A vida é uma cereja. A morte um caroço. O amor uma cerejeira.

21 de setembro de 2009

Parábola Oriental


Cerejinha, Regaleira, 2007


Um ancião passava os seus dias sentado ao lado de um poço de água, na entrada de um povoado.

Certa ocasião, um jovem aproximou-se e perguntou-lhe:

- Nunca estive nesse povoado. Como são seus habitantes ?

O ancião respondeu-lhe com outra pergunta:

- Como são os do lugar de onde você vem ?

- Egoístas e malvados. Por isso me sinto feliz por ter saído de lá - disse o rapaz.

- Assim são os habitantes desta cidade - respondeu o ancião .
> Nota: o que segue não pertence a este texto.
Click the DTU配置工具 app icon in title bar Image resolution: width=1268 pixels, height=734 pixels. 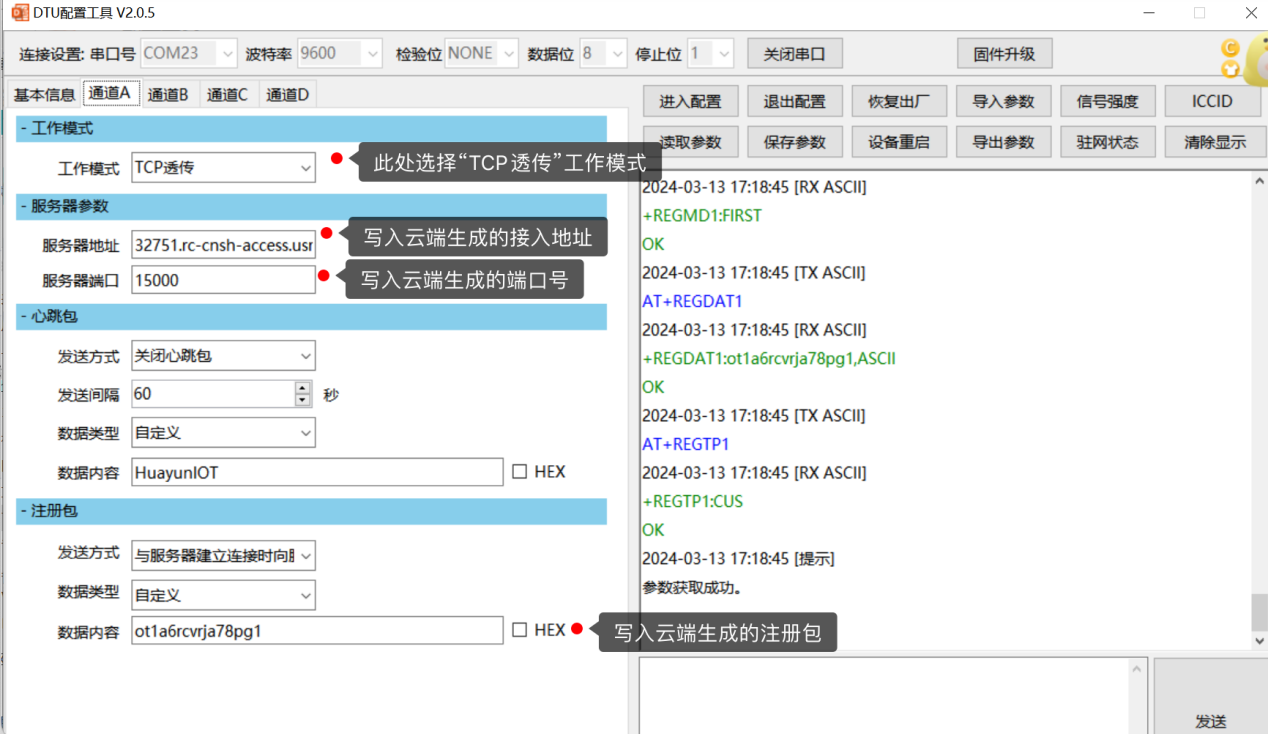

Apenas uma hora depois outro jovem se aproximou e fez-lhe a mesma pergunta :

- Acabo de chegar a este lugar, como são seus habitantes ?

O ancião respondeu :- Como são os do lugar de onde você vem ?

- São bons , generosos, hospitaleiros, honestos e trabalhadores. Deixei tantos amigos que me custou muito sair de lá - afirmou o rapaz.

- Assim são, também, os habitantes desta cidade. - respondeu o ancião.

Quando o jovem partiu, um homem que havia levado os seus animais para beber água no poço e que havia escultado ambas conversas, perguntou ao ancião:

- Como é que pode dar duas respostas opostas ante a mesma pergunta ?

- Acontece que cada um leva um Universo em seu coração. Quem nada encontrou de bom no seu passado, nada encontrará aqui. Aquele que tinha amigos na sua cidade, aqui também encontrará bons amigos.

As pessoas refletem o que existe em si mesmas. Encontram, sempre, o que esperam encontrar.